I find out the company in FTSE100 grow very slow. Some of their share price may only rise 10%-20% a month, but in AIM you can always find some shares grow 30% or even 50% in just a day. Their price may be doubled or even tripled in one or two weeks, it is so attractive!

I am wondering other investors like me, which market you prefer?

I know the companies listed in AIM are all small companies, so their share may have something called " low liquidity". But if I am not going to invest very much( just £10,000), do I face difficulty of buying and selling shares?

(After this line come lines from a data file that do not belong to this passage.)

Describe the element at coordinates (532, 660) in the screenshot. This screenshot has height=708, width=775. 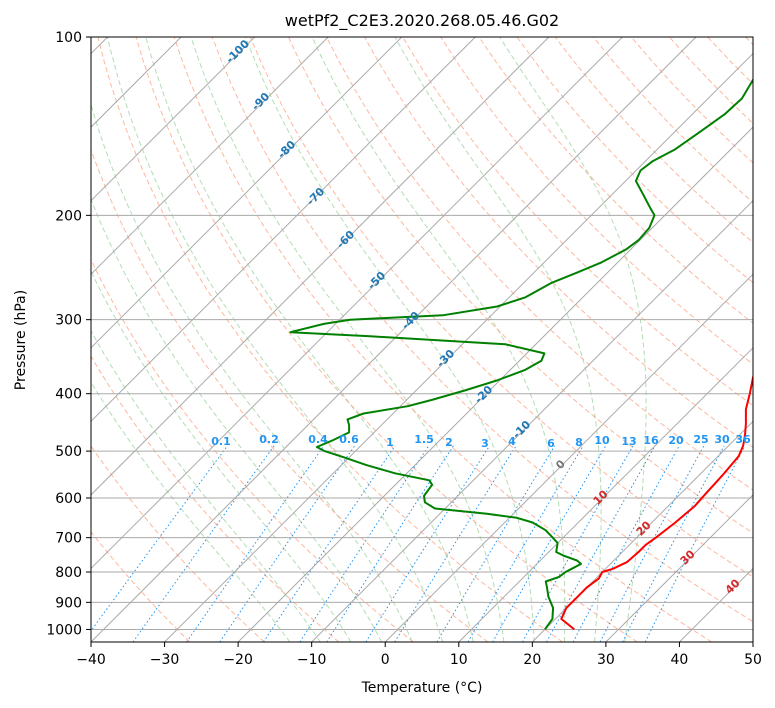
I see `x-tick-label: 20` at that location.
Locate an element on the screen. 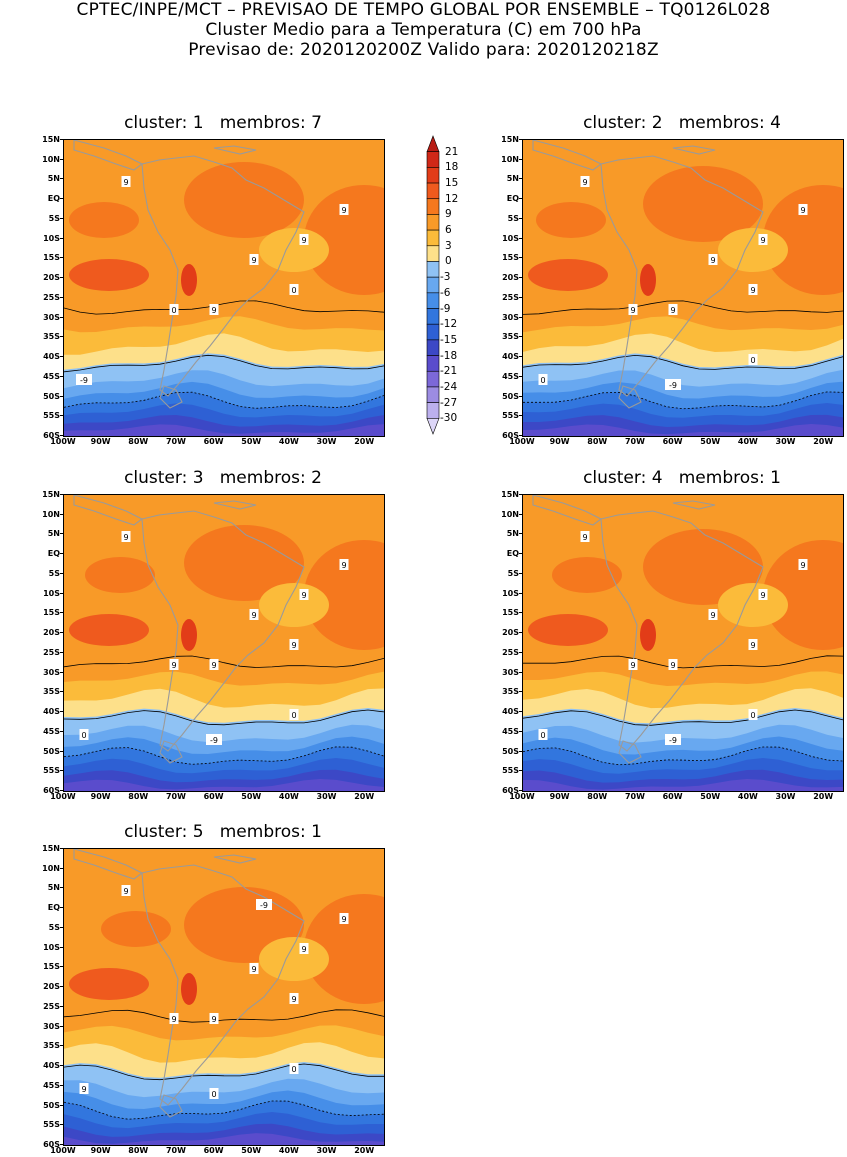 The image size is (847, 1157). latitude-label: 10S is located at coordinates (510, 593).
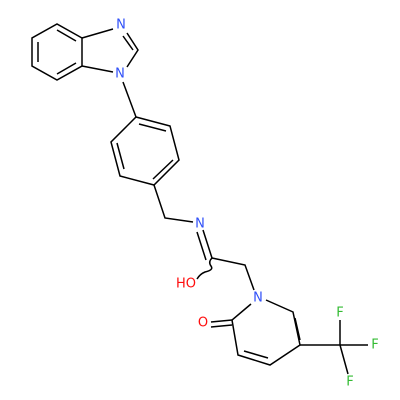 The height and width of the screenshot is (400, 400). Describe the element at coordinates (186, 284) in the screenshot. I see `atom-label: HO` at that location.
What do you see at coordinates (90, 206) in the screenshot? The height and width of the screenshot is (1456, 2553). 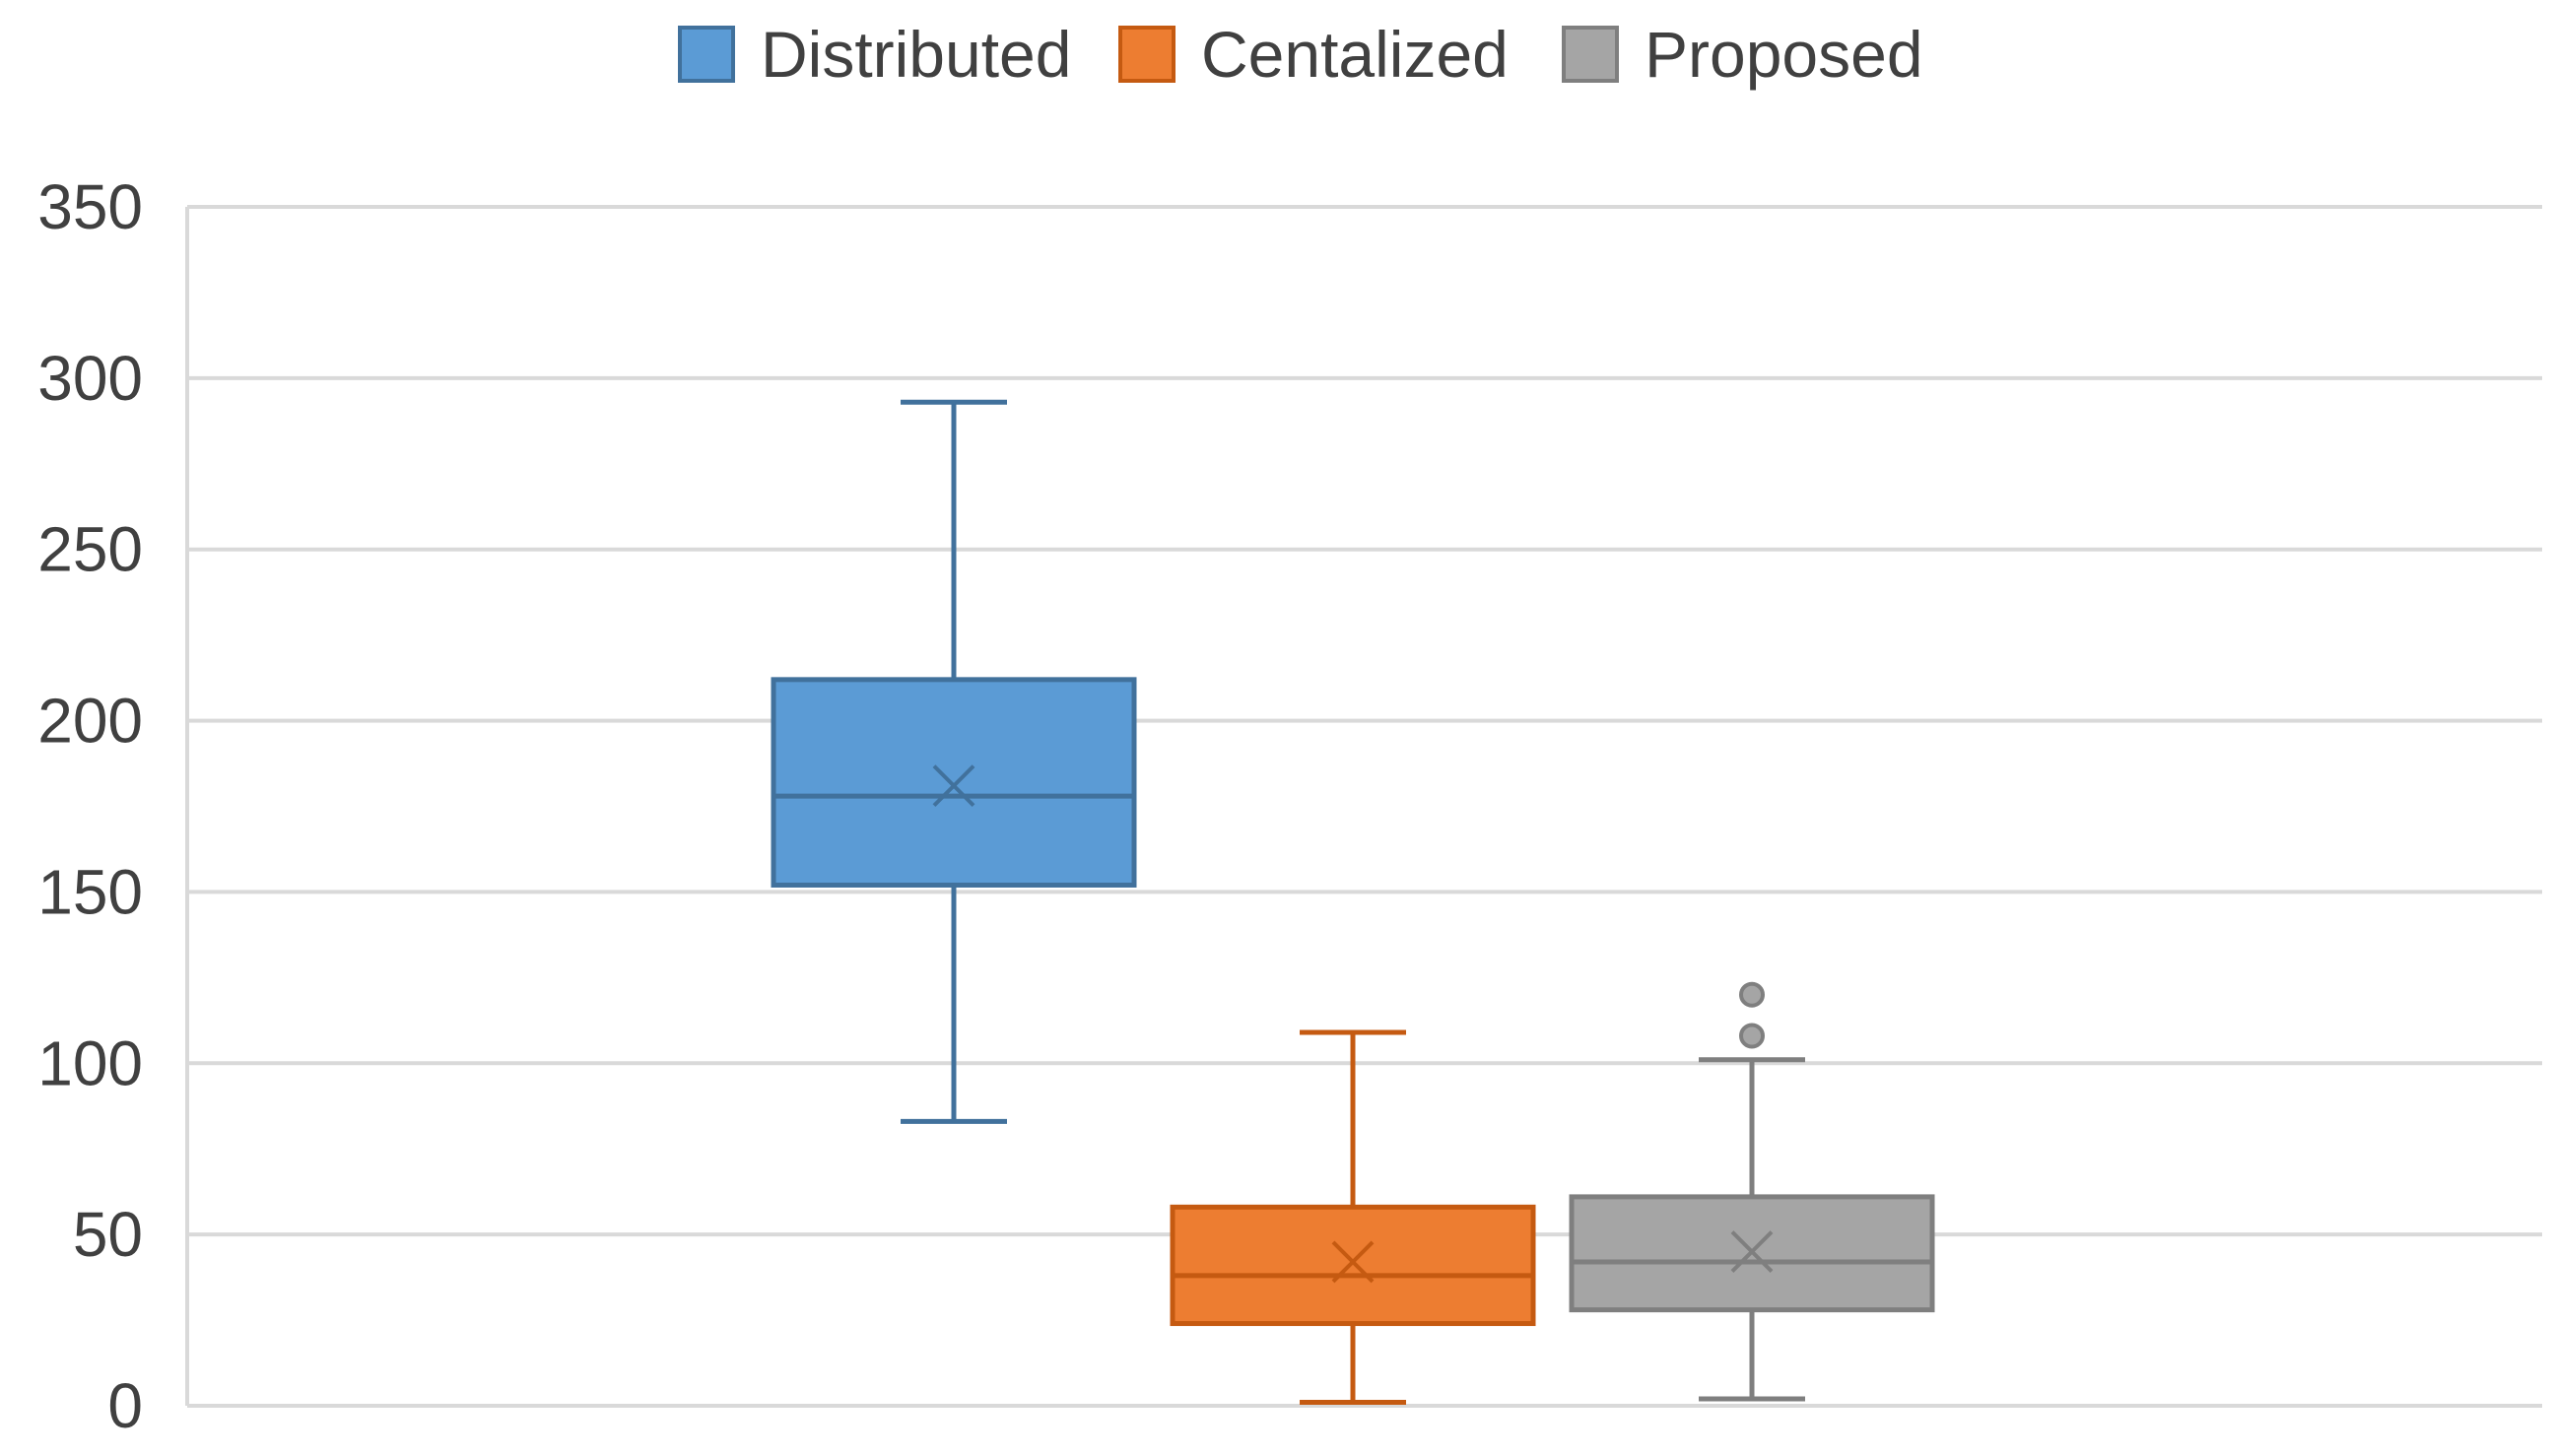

Can anyone give me a suggestion?

Thank you very much.

Eric
 
if you are not an experienced professional trader - keep your money in cash and just get the best interest rate you can get - stocks on AIM will seem to go up, until you try to sell them- and then you will probably find the price for selling them is a lot less than you bought them for, or they are you cannot sell them at all !
 
I trade AIM and FTSE100, on different time scales.
All investing is risky.
AIM shares often go up lots and lots in a day.. but the spread can be 30% or more. Add that to commission and the share has to go up a lot for you just to be able to break even!
AIM shares have a habit of coming out with warnings out of the blue and the share price can fall 30 or 60% in a flash.
Getting out of small companies can be difficult, often the MMs will not give you the price that is quoted, so you need to sell into strength.
With the small ones you have to be prepared to write your money off completely! If you can afford to do that then invest in AIM, if not, don't.
 
Erics,

Be careful, just as AIM stocks can rise quickly so they can fall even quicker and anyway it's not so easy to pick the ones that are going up 30% in a day !!! If your cautious and research the company properly first (essential with AIM stocks particularly) then theres no need to worry about investing in AIM. Another important thing is to have time on your side, if say a stock moves against you quickly, you could be looking at a substantial paper loss, if you know the company is fundamentally sound then you can wait it out until things turn around providing you don't need the cash.
 
Thanks every one here.

I won't put my money in AIM unless I feel confident to do. To find a "good" AIM company is to look at its spead or liquidity. I will never invest a company with low spread no matter how fast it grows.

I am glad to have all of your reply here. Thank again.